Logo Questions Linux Laravel Mysql Ubuntu Git Menu
 

Codeigniter models are just utility classes?

In the MVC that I'm accustomed to, model classes (usually) represent tables and objects of these classes are rows/domain objects. I don't understand in CodeIgniter why model classes appear to just be singleton utility classes. It feels wrong writing

$data = array('text' => 'hello');
$this->commentModel->insert($data);

instead of

$comment = new Comment();
$comment->text = 'hello';
$comment->save();

Can someone explain why CodeIgniter does models this way and make me feel better about it? (Or tell me what I can do to fix it.)

like image 212
takteek Avatar asked Jan 21 '23 21:01

takteek


1 Answers

Models in CodeIgniter are designed using singleton pattern you're right. While this seems confusing to many people who are used to working with a more PHP OOP approach, there are a few reasons.
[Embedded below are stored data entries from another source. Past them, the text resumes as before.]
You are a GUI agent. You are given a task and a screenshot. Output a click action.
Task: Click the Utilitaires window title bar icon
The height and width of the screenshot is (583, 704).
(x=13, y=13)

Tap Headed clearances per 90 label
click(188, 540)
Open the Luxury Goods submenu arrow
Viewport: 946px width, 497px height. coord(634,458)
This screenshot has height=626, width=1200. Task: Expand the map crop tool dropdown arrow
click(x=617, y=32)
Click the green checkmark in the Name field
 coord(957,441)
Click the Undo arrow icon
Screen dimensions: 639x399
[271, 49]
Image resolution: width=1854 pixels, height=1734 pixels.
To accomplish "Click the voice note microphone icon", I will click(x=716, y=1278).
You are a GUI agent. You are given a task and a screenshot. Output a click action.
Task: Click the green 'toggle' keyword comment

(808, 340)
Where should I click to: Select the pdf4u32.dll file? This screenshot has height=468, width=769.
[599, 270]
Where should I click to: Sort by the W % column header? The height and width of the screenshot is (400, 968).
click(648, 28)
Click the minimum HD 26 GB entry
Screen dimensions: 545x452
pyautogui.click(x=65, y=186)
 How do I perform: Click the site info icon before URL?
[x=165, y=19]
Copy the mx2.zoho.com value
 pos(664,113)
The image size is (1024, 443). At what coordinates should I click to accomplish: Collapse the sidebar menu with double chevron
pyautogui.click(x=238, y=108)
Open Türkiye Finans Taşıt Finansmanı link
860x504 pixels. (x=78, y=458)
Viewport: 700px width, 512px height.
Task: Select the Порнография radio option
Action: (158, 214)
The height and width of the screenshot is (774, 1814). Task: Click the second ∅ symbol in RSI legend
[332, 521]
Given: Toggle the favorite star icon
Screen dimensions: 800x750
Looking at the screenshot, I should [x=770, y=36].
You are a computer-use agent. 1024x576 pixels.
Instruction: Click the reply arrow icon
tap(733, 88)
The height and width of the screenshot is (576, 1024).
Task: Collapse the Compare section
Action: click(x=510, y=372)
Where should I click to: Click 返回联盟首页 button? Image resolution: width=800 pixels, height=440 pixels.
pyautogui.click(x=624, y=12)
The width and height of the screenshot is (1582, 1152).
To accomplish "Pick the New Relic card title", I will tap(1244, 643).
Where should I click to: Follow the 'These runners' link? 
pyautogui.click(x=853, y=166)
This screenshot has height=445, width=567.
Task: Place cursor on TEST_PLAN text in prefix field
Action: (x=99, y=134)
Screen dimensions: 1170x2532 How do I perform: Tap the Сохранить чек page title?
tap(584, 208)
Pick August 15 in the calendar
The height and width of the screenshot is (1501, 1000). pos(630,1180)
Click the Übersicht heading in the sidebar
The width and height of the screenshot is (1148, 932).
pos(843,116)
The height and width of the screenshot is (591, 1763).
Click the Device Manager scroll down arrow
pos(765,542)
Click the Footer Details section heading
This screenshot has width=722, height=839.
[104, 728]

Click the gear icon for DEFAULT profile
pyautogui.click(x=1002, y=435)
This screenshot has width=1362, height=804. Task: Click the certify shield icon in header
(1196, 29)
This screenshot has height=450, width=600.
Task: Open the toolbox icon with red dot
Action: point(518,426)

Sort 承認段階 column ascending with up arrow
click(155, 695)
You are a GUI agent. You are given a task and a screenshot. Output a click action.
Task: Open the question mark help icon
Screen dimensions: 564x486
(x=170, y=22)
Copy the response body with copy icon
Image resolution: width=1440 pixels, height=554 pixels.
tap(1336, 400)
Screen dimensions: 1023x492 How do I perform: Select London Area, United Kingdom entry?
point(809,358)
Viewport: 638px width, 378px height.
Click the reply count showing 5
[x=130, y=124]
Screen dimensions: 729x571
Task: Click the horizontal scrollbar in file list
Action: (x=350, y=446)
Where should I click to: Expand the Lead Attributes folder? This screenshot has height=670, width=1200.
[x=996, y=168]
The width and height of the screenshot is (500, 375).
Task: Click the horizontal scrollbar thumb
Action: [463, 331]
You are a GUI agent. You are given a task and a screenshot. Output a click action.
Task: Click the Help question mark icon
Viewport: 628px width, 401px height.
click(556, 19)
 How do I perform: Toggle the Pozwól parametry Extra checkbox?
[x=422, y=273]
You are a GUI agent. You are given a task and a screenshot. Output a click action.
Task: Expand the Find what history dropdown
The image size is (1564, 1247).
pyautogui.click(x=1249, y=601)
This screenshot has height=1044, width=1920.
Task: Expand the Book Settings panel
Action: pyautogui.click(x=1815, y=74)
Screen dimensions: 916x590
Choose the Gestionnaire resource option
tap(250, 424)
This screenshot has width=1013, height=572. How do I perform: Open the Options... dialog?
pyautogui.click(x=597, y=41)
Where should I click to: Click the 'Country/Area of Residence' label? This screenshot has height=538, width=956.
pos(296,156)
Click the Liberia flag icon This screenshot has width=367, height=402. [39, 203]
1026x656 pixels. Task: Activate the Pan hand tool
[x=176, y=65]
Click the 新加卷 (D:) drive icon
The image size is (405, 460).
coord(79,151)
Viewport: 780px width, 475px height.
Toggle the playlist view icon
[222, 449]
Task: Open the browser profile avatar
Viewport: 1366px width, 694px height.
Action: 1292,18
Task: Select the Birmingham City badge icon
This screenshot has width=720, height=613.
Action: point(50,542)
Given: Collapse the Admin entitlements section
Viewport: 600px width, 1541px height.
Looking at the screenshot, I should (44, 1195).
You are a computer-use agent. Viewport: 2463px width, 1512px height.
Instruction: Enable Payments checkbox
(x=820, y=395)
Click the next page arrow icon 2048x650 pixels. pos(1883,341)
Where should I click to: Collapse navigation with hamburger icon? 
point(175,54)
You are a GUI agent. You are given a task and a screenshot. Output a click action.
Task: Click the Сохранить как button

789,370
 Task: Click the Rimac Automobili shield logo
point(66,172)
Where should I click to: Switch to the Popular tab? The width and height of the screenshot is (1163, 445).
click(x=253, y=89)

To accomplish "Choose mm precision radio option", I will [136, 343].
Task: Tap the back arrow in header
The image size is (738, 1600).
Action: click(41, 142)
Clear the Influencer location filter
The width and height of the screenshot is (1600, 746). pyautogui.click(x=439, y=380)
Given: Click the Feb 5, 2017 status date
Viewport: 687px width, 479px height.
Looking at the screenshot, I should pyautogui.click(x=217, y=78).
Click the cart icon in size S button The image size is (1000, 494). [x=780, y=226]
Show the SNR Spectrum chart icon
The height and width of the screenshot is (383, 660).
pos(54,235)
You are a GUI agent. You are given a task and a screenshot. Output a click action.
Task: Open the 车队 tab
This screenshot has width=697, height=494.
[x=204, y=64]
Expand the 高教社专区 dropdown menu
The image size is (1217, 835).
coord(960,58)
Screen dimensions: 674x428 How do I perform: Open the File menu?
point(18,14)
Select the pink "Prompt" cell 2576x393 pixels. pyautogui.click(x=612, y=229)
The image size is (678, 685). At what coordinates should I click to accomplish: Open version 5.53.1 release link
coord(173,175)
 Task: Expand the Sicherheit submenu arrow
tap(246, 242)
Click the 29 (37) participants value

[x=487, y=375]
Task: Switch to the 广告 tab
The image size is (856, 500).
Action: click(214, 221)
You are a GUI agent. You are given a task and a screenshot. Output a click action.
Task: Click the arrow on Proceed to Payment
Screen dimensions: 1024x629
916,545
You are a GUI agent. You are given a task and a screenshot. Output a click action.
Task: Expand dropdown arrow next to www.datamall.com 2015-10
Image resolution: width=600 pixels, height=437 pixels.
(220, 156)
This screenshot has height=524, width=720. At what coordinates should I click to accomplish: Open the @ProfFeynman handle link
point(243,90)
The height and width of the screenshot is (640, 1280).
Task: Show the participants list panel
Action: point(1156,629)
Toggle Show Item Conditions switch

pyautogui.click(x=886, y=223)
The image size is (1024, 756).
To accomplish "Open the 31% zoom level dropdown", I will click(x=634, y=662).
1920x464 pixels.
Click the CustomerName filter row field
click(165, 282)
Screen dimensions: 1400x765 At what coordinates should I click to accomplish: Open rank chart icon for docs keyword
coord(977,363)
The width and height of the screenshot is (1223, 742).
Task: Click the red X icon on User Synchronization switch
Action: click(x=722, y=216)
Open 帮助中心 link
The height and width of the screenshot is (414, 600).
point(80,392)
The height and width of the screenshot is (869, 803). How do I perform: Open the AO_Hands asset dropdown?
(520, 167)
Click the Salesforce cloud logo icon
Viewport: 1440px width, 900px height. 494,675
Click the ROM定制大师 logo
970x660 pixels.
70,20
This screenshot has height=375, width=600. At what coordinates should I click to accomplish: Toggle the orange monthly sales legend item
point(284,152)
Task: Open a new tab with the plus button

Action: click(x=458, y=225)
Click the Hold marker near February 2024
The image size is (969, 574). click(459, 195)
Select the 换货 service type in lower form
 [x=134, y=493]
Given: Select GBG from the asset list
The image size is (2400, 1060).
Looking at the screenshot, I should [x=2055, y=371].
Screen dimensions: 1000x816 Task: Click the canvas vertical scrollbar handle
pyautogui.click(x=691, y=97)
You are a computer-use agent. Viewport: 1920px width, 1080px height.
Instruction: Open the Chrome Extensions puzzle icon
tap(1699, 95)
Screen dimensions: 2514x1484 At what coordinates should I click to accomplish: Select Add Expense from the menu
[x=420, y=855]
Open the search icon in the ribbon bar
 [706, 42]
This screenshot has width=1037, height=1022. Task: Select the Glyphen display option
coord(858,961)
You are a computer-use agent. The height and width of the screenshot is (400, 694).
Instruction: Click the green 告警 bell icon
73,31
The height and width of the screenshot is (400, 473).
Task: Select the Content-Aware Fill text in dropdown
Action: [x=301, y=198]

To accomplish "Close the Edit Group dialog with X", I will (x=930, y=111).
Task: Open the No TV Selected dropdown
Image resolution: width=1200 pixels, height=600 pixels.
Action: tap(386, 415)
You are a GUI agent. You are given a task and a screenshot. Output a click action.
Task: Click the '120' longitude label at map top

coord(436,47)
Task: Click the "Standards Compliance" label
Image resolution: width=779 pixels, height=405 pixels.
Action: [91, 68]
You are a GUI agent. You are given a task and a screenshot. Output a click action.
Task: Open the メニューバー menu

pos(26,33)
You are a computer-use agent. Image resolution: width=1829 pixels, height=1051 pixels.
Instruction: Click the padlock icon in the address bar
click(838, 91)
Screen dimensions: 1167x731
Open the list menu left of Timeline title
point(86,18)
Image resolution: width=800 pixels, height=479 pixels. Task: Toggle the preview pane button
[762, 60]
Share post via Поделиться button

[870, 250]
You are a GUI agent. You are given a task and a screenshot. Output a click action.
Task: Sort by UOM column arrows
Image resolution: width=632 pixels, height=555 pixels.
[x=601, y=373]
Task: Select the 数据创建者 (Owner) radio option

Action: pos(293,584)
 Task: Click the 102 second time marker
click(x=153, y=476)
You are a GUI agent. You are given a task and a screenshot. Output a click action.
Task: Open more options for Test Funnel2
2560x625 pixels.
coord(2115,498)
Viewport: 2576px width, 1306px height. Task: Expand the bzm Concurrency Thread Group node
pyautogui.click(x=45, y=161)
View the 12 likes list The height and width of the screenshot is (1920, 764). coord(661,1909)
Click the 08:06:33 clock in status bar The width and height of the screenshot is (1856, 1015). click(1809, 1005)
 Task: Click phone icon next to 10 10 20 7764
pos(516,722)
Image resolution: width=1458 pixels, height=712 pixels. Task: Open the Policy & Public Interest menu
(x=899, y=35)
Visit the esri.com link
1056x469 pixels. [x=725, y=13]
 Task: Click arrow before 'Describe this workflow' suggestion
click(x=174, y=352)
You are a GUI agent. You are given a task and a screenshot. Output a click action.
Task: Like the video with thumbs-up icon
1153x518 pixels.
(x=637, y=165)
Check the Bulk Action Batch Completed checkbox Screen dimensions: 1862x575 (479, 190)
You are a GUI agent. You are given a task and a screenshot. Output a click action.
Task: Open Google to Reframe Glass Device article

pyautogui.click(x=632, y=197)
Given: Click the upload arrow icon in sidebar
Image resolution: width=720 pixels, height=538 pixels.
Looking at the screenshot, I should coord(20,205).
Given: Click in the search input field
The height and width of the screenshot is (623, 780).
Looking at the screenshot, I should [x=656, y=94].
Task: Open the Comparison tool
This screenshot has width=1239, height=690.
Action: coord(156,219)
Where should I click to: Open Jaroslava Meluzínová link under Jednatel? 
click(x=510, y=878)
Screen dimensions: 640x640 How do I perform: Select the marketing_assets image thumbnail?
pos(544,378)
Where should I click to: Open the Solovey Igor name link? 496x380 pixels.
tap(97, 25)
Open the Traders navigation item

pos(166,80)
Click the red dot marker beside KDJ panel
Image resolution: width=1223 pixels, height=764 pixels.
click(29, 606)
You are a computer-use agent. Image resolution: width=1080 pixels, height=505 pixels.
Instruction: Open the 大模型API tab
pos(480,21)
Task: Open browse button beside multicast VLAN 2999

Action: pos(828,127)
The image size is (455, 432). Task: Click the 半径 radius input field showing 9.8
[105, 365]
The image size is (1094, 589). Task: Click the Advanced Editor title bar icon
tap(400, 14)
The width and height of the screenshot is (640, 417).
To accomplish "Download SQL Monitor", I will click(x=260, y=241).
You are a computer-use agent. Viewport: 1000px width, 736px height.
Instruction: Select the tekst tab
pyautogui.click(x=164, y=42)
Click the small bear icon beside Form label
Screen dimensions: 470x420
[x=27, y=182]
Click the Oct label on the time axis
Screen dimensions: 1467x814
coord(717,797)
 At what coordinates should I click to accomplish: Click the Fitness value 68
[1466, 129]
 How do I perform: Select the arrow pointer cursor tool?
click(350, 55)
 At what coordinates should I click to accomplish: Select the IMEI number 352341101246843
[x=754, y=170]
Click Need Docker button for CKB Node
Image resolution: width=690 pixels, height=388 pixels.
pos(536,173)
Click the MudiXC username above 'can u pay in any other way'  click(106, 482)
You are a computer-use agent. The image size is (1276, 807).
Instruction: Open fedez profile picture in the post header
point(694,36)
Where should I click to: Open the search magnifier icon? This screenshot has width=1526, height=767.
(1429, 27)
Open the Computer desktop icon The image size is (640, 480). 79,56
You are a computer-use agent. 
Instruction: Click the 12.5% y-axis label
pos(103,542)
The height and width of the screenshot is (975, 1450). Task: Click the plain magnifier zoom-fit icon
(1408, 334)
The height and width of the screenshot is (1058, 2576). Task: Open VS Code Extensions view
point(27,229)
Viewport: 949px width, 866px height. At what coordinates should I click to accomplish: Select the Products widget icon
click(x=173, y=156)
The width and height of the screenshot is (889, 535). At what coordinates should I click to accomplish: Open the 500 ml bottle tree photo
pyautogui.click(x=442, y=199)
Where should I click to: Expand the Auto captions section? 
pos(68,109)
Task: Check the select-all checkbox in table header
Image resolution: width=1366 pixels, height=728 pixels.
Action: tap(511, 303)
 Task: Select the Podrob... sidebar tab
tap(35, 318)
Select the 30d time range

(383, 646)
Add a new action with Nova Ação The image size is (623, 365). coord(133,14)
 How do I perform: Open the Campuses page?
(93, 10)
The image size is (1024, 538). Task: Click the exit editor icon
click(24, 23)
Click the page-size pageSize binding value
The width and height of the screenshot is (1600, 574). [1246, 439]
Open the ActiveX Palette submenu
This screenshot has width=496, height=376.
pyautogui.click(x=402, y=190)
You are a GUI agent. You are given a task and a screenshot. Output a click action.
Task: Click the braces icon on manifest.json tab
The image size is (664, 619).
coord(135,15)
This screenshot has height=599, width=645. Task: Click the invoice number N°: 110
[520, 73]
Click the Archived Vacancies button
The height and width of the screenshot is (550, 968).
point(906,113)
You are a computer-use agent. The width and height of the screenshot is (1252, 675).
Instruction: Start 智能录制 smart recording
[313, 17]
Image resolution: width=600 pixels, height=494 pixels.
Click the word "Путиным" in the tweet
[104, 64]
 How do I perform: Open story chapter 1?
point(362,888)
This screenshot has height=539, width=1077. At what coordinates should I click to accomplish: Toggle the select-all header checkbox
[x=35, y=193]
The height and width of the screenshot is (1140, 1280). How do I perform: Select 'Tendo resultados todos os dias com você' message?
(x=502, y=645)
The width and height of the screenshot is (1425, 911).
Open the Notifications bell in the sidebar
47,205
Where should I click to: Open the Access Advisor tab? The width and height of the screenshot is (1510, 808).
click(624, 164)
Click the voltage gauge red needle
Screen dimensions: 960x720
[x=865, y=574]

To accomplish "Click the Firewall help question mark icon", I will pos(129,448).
The first most simple is that you can load a model just the once and have it available in the super-global for use throughout the system.

That's the only real plus here, the rest are apologetic explanations.

CI was built in 2006 with PHP 4 support as a main priority.

This is only just starting to change now EllisLab has dropped PHP 4 support from CI 2.0, but for now, that's how the framework works.

You can of course load a model then use whatever PHP 5 syntax you like for your models.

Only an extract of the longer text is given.